In The Arcades Project Walter Benjamin writes that if I follow fashion I achieve ‘the biological rigor mortis of eternal youth’ (quoted in Susan Buck-Morss, The Dialectics of Seeing, p. 99). He says the endless cycle of styles and trends enables the consumer to believe the body isn’t ageing because the constantly changing surface is a distraction from the evidence of ageing.
Benjamin was critical of the ‘rigor mortis of eternal youth’, but in contemporary consumer society it is preferable to ageing. This is expressed in adverts, magazines, and television programmes, which demand that signs of ageing should be prevented. Age-defying cosmetics and makeover programmes using surgery, make-up, and clothing to make the participants look Ten Years Younger imply that consuming commodities will allow the consumer to turn back time, suggesting that old age can be prevented.
I have chosen to look at anti-ageing commodity adverts in this blog because they frequently combine science with nature and myth in a fascinating way.
The adverts for The Body Shop’s Drops of Youth range manage to combine all three. While boasting to contain ‘a few drops’ of the fountain of youth, the products also contain stem cells extracted from marine plants. The products are simultaneously mythical, natural, and at the cutting edge of scientific research.
Judith Williamson writes that science, such as diagrams of cross sections of skin or cell structures, is included in adverts to give the impression that the advert is informative without actually providing the viewer with any knowledge. She says that ‘only forms of knowledge are appropriated by advertising, so we […] never actually find what is known. The obvious ideological function of this is to make the subject feel knowing but deprive him of knowledge.’ (Williamson, Decoding Ads, p. 116)

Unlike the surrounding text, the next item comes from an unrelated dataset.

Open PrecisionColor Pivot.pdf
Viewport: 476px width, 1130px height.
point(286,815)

By showing us complex diagrams that we cannot decipher the science is a ‘mystically incomprehensive’ mix of ‘strange words, cryptic diagrams, and magical, mathematical symbols’ (Williamson, p. 116). The adverts show us something without telling us anything. Analysing a Vichy Skin Care product advert Williamson says ‘the diagram shows us, it conceals nothing, it is the skin, enlarged to make it even clearer; but it does not help us to know anything. While seeming to be an explanation, it is really a symbol: it denotes the skin, but connotes science, facts, seriousness; it represents the whole miraculous system of science but is empty of meaning in itself’ (Williamson, p. 118). The claims made in the adverts appear objective and clinically proven because they are supported by ‘sciencey’ language and visuals.

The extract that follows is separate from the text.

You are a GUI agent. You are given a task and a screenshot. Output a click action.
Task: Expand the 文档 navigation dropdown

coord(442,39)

The mythic elements in the adverts somehow make the technological claims more credible. The effects of the product are magical and amazing but not in a way that is unbelievable because the science is logical and factual. Williams says that ‘all consumer products offer magic, and all advertisements are spells’ (Williamson, p. 141). We are told we can stop time and recapture youth with a purchase. Consumption is transformed into a productive act by the advert – spending money becomes stopping time – and the disproportion between the act and effect produces an aura of magic. Williamson continues ‘the more amazing results advertisements offer us, the more these come within the non-explanatory system of ‘magic’, and the less amazing they thus seem, because it is not amazing for magic to be amazing’ (p. 141). Therefore science is amazing, magical, factual, proven, and mythic, and all the claims are true.
The science in advertising is the voice of a mystical scientist – part-chemist, part-shaman – who extracts stem cells and blends them with a few drops of the fountain of youth to concoct an elixir of the life that promises immortality (for the skin at least) and produces the biological rigor mortis of eternal youth.